Edit 3: Tested with wg-quick on Arch, same issue re-occurs. So, let’s say we have a peer on 192.168.1.1/24 with internal (wireguard) IP of 10.0.0.1/24, but we also want to route through it to rest of 192.168.1.0/24.
Instead of nice AllowedIPs = 10.0.0.0/24,192.168.1.0/24, it would have to be:
AllowedIPs = 10.0.0.0/24, 192.168.1.1/32, 192.168.1.2/31, 192.168.1.4/30, 192.168.1.8/29, 192.168.1.16/28, 192.168.1.32/27, 192.168.1.64/26, 192.168.1.128/25
Or there’s something else going wrong. I only tried on Arch. Welp, as I said, it’s not a thing that occurs with WG Tunnel on Android.

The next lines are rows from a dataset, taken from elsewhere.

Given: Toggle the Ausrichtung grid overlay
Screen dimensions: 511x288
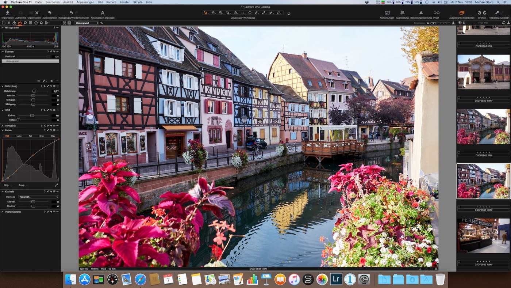Looking at the screenshot, I should tap(402, 13).
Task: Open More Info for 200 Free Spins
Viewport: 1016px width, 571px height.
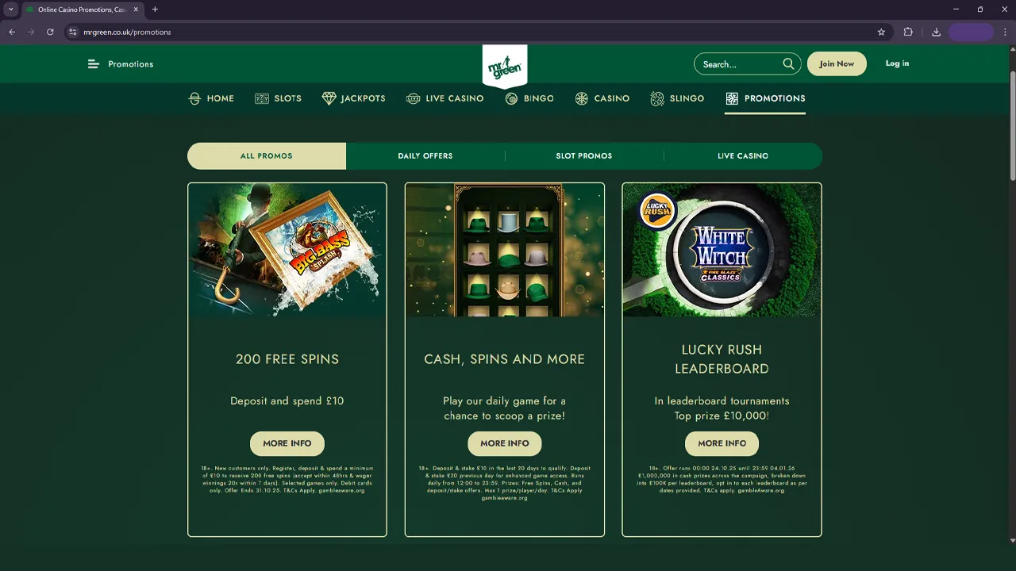Action: tap(287, 443)
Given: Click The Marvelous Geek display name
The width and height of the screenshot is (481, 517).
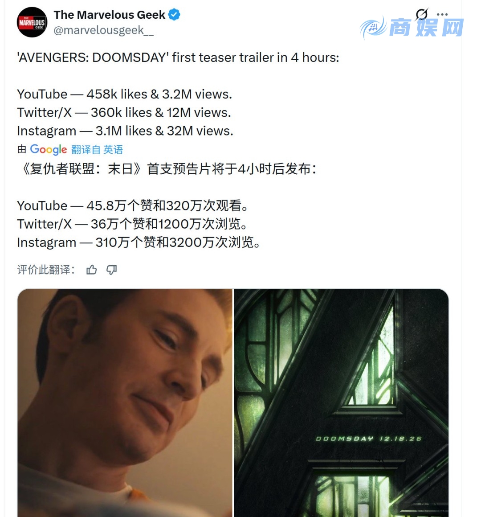Looking at the screenshot, I should point(110,15).

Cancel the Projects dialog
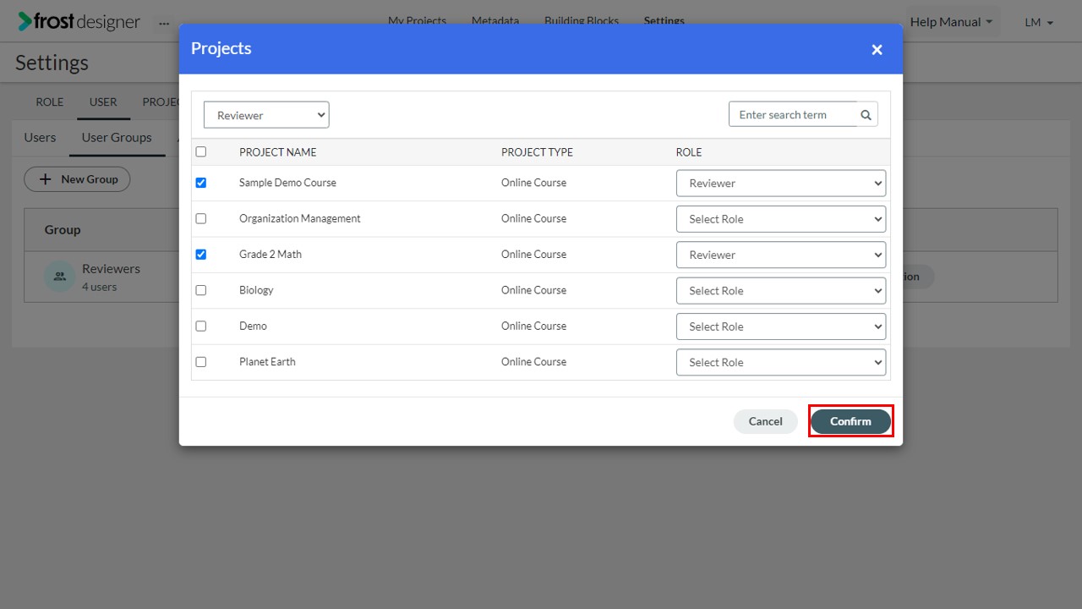[x=765, y=421]
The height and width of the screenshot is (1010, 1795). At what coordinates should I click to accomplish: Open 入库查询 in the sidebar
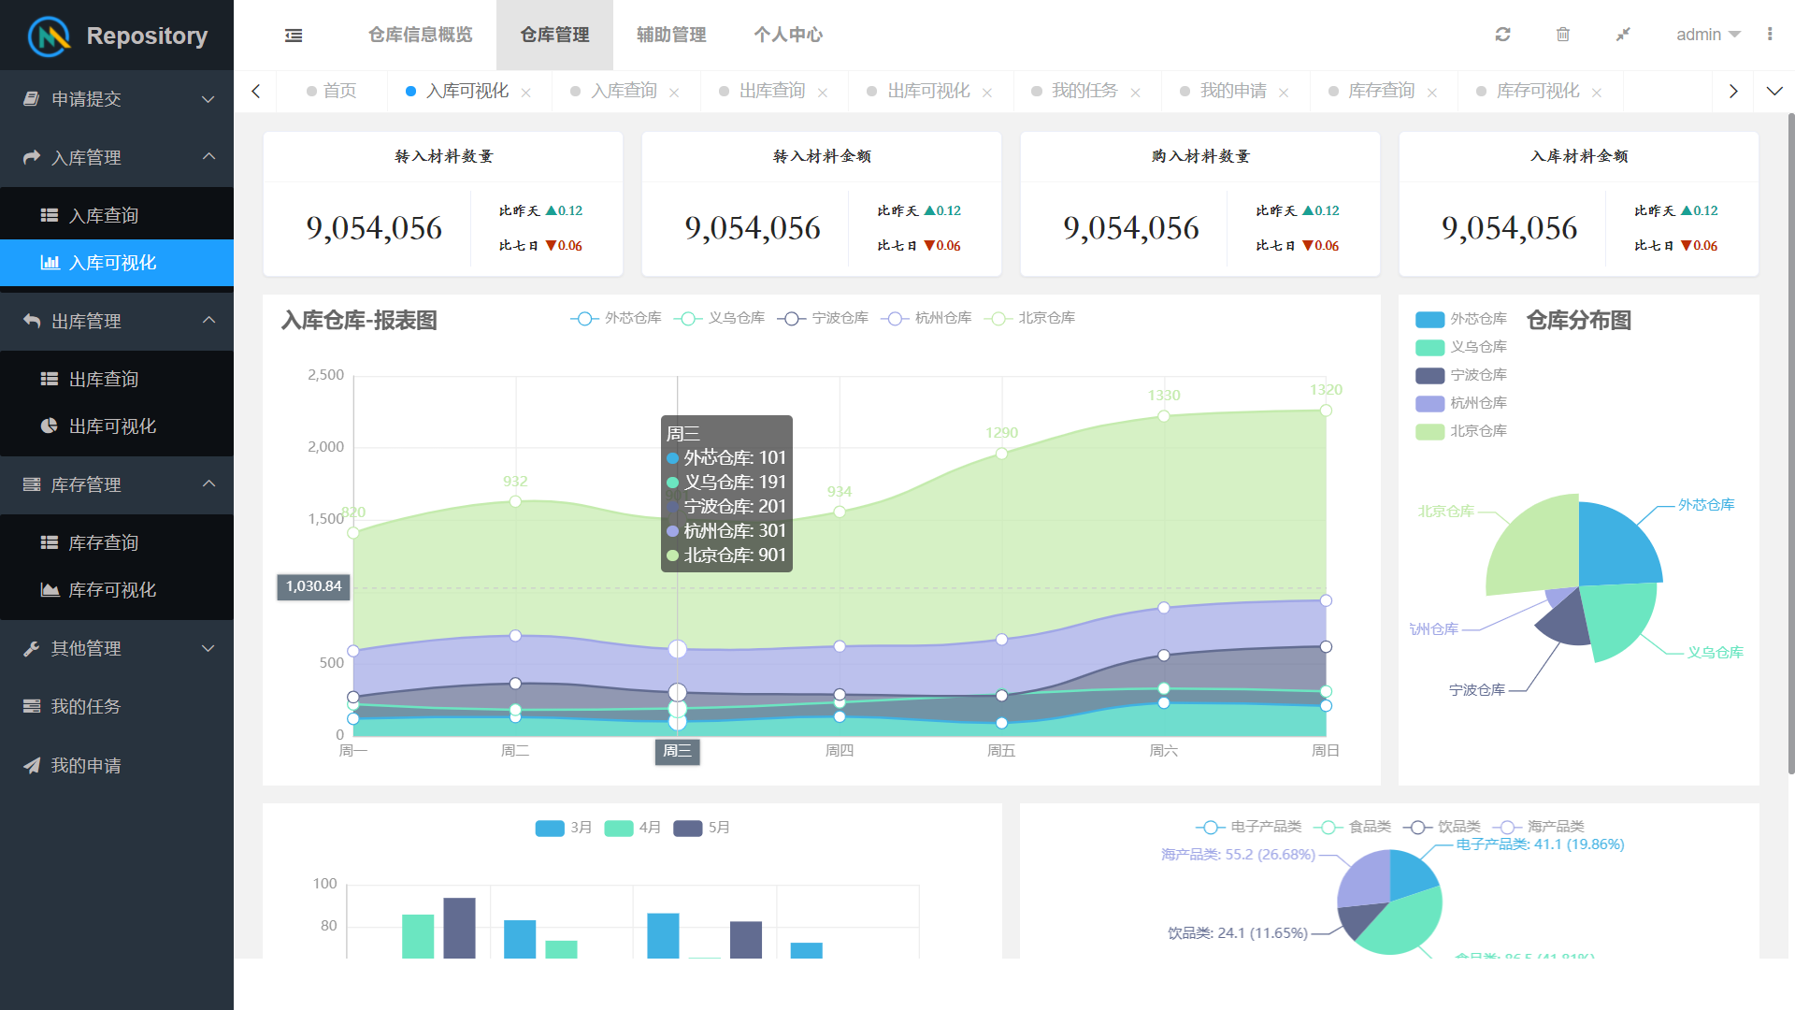coord(103,216)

Edit 2: Hypothesis confirmed. Excluding the endpoint from AllowedIPs in NetworkManager solves the issue. However, this isn’t a problem with 0.0.0.0/0, nor with WG Tunnel app on Android. I’ll have to check with wg-quick. That seems most official.
Summary: NetworkManager tries to route traffic to WG peer over the same WG interface, and its /32 has to be excluded.
Edit: I noticed one thing, I’ll try excluding the peer endpoint from AllowedIPs. It seems weird if it tries to connect to it over the interface between the 2 peers, which is of course impossible, but maybe? However, it is not matched by 0.0.0.0/0. Welp, time to experiment.
So, for 2 years I thought that NetworkManager Wireguard implementation is simply broken.
When I used a list of address ranges, like I should be (and am) able to do with Wireguard, I couldn’t get any traffic through, however 0.0.0.0/0,::/0 would work.
Today I discovered something… interesting. It actually works… with a smaller list of AllowedIPs. Although even a larger list still ends up being shown by ip r.
So I went to AllowedIPs calculator as usual, created a desired list, pasted it in, and started removing IP ranges until I could ping a remote peer.
Problem solved? Well, no. I hoped it would be the limitation in number of routes, but it (also) seems to depend on route size.
Examples:
This is too much:
0.0.0.0/5,8.0.0.0/7,11.0.0.0/8,12.0.0.0/6,16.0.0.0/4,32.0.0.0/3,64.0.0.0/2,128.0.0.0/3,160.0.0.0/5,168.0.0.0/6,172.0.0.0/12,172.32.0.0/11,172.64.0.0/10,172.128.0.0/9,10.147.0.0/24
Removing one of the routes, 172.128.0.0/9 makes it work.
0.0.0.0/5,8.0.0.0/7,11.0.0.0/8,12.0.0.0/6,16.0.0.0/4,32.0.0.0/3,64.0.0.0/2,128.0.0.0/3,160.0.0.0/5,168.0.0.0/6,172.0.0.0/12,172.32.0.0/11,172.64.0.0/10,10.147.0.0/24
Time for mystery start. Keeping the same number of routes, but decreasing the size of one of them (second last) also makes it work:
0.0.0.0/5,8.0.0.0/7,11.0.0.0/8,12.0.0.0/6,16.0.0.0/4,32.0.0.0/3,64.0.0.0/2,128.0.0.0/3,160.0.0.0/5,168.0.0.0/6,172.0.0.0/12,172.32.0.0/11,172.64.0.0/10,172.128.0.0/10,10.147.0.0/24
Naturally, I tried breaking up 172.128.0.0/9 into 172.128.0.0/10 and 172.192.0.0/10, which breaks it again.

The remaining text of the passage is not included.